The strike escalated to the point where more than "twenty automobiles manned by policemen with riot guns were ready to quell a disturbance [that failed to arise]." Then, Federal Judge Alexander Akerman:

"signed an injunction against more than 140 persons believed to be leaders of the outbreak ... the injunction was drastic and sweeping. It probably hit the heart of the radical program with a clause restraining those named 'from continuing to maintain and conduct the organization known as The Tobacco Workers Industrial Union of Tampa as an organization under the statement of principles advocating and encouraging the belief in the destruction by force of organized government or in the destruction of private property as a means to that end'"

As such, the fight among workers for their Lectors was played off by local and federal government as a communist movement that aimed at undermining the integrity of the United States. And while the workers, for many years, had been a part of social groups that encouraged this sort of talk, their ideological differences were magnified, ridiculed and preyed upon by adversaries to misconstrue them as their main intent in the strike.
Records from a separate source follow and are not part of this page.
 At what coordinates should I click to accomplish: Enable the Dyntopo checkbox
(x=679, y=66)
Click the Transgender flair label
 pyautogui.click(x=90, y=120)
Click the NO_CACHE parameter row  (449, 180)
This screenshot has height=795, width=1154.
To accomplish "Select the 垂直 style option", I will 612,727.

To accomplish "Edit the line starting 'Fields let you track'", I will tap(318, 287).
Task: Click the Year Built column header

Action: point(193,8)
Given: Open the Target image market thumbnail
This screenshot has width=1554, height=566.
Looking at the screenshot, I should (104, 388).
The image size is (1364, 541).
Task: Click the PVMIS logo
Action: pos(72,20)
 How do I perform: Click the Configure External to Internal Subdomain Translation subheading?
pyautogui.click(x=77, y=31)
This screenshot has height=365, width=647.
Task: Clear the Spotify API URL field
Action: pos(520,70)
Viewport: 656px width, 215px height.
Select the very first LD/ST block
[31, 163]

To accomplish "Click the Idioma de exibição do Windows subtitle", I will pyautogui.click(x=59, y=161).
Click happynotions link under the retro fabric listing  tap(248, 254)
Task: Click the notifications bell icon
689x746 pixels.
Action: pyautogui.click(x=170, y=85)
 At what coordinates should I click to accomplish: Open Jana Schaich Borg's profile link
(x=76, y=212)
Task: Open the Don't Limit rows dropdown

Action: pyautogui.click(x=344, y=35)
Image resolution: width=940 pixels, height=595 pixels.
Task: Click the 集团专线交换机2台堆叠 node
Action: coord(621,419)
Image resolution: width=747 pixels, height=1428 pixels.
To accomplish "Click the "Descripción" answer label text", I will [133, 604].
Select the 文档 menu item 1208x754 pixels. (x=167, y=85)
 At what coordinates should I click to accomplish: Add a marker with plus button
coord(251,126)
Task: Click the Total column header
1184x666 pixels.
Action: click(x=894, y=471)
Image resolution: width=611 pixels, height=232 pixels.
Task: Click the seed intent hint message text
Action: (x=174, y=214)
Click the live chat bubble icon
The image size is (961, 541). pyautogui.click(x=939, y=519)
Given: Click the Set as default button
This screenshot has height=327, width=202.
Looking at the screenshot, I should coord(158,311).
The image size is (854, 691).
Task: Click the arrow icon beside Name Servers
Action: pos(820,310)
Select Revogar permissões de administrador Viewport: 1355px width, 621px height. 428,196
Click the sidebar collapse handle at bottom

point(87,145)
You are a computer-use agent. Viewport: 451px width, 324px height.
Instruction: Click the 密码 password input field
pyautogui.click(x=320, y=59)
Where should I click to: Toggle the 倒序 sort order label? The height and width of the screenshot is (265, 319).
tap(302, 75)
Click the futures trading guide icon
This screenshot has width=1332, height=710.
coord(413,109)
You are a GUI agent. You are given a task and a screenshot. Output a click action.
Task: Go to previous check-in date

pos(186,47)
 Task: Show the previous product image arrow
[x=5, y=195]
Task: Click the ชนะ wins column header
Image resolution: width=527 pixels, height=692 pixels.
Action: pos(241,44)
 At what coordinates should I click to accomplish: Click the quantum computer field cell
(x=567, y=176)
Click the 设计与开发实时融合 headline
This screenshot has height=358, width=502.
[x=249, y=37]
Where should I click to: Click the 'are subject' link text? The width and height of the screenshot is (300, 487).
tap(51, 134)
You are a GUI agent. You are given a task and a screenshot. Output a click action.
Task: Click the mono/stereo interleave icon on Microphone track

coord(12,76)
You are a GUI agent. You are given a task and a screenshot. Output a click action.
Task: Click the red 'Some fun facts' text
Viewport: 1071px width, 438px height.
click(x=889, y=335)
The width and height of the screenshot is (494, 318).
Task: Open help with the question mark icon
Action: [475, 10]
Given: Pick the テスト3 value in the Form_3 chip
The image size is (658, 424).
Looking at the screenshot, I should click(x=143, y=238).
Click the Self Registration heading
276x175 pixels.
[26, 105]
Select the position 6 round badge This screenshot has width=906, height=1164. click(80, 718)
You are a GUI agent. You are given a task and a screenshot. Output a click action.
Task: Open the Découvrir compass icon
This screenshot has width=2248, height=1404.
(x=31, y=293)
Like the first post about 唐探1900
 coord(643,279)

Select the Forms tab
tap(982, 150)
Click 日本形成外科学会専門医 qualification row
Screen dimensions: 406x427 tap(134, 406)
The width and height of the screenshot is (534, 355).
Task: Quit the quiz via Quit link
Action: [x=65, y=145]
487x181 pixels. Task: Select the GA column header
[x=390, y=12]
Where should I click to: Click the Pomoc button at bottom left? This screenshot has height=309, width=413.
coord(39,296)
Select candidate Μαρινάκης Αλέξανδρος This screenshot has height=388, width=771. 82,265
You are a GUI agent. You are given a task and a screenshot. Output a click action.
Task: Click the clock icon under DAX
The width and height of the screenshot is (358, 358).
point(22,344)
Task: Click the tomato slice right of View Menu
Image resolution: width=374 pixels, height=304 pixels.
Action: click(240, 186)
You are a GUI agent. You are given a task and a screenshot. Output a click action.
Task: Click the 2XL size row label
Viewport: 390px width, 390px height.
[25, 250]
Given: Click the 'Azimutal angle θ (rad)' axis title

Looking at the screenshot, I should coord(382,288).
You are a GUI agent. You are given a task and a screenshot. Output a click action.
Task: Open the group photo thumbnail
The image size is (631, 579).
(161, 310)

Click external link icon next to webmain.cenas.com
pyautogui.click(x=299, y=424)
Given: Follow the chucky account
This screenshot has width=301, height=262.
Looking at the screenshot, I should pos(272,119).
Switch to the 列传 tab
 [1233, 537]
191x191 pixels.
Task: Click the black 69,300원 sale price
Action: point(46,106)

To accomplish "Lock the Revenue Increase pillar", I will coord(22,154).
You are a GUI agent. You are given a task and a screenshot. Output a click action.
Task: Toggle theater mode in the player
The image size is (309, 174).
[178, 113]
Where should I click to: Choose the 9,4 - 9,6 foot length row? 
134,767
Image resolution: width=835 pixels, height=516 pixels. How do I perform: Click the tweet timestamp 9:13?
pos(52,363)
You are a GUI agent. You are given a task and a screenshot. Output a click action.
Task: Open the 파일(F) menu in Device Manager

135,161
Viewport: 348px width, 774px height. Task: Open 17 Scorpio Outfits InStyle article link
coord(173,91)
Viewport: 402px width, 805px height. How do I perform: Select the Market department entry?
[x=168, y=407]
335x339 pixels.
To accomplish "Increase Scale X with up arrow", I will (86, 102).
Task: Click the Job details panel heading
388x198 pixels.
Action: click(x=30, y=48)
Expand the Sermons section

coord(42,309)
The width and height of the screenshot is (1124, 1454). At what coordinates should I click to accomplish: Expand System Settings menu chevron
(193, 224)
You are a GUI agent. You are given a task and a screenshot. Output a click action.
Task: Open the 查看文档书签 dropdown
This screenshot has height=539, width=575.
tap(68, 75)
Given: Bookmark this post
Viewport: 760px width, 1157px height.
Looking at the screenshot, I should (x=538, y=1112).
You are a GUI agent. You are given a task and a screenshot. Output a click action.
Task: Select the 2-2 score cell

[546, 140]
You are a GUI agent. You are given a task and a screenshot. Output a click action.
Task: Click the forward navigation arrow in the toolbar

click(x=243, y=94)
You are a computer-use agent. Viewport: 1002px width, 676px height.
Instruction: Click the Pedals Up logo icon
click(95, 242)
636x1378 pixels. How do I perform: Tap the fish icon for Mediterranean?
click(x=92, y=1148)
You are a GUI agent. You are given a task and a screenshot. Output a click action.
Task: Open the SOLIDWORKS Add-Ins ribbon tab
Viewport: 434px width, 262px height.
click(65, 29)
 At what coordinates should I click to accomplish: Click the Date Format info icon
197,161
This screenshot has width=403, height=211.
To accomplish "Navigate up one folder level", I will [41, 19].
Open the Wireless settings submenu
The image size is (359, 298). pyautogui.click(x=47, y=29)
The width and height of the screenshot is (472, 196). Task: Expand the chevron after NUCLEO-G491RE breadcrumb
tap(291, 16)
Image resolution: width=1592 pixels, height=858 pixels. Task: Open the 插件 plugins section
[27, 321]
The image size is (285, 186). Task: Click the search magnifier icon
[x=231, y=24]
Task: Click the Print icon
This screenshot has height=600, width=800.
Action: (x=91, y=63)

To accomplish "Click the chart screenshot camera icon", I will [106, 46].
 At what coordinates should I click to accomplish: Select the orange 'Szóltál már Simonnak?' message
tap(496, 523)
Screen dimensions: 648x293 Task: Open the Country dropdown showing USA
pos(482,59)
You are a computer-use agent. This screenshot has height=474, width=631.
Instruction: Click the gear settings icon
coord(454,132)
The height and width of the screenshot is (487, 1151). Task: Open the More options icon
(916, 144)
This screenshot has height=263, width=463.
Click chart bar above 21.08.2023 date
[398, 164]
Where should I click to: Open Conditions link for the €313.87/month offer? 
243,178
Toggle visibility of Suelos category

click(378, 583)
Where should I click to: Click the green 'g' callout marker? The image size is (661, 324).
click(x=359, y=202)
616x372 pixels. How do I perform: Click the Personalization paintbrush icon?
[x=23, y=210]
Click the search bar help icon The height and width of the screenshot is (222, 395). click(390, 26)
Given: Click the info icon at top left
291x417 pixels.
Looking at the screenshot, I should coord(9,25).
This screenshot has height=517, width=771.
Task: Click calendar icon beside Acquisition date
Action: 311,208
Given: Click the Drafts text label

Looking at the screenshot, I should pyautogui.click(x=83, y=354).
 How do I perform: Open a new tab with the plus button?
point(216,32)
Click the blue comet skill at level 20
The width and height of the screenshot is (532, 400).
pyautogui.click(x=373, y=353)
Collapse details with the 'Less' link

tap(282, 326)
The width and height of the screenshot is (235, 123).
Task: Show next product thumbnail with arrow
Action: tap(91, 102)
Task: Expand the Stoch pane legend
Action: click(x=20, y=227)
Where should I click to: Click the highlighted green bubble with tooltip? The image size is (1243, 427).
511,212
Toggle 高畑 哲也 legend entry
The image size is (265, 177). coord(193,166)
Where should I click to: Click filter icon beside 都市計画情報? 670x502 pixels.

It left them no legal leg to stand on and heavily contributed to them losing the strike.

On December 10, 1931, Ybor Cigar workers voted to return to work during a mass meeting of 1500 workers at the Labor Temple.

On December 15, 1931, the Wall Street Journal published an article titled, Tampa's cigar makers' strike ended when most of the 8,000 who walked out nearly three weeks ago after their "readers" were discharged, returned to work. The Lectors were never again reinstated in cigar makers' factories. Re-hiring was not automatic as "the strikers are no longer employees" but the original wage scales prevailed.

== Outside Commentary ==
In contemporary reporting on the 1931 strike, The Daily Worker, a left-leaning labor newspaper, highlighted both the strengths and limitations of the movement. Journalist N. Sparks observed that Spanish-speaking workers, influenced by long-standing political activism in Latin American labor movements, were highly organized and politically conscious during the strike.

However, the newspaper also criticized the strike leadership for failing to expand participation beyond Latino workers, noting that the movement had "not yet drawn in the Native American Workers..." which limited its broader effectiveness. This outside perspective reflects how observers at the time recognized the strong solidarity within Ybor City's immigrant communities while also acknowledging the challenges of building cross-racial labor alliances in Tampa during the early 20th century.

== Historical significance ==

The Strike of 1931 is remembered as the final battle in which a tradition integral to cigar makers' craft had for once and for all been removed by the growing corporate power in the United States. Moreover, the rights of minorities to engage in free speech and express their political opinions were overwhelmingly disregarded by an establishment feeling threatened by radical ideologies. Despite a traditional "loss," the manner in which workers held together showed the power of people in the face of local, state and federal government. Two years later on December 28, 1933, cigar makers and manufacturers came to an agreement of sorts in which, according to the Wall Street Journal, "A pact was signed by cigar manufacturers and workers banning lockout and strikes for three years. A wage scale agreement is awaiting adoption of a code for the industry".

The strike also demonstrated the strength and cohesion of Tampa's Latino immigrant community. According to The Daily Worker (1931), the strike's organization reflected strong support among Latino workers, even as the paper critiqued the lack of broader inclusion of Black and white workers. The newspaper highlighted that while the strike was used to promote the Communist Party, it also documented the solidarity and collective effort of the predominantly Latino workforce, showing how tightly knit community networks bolstered labor activism.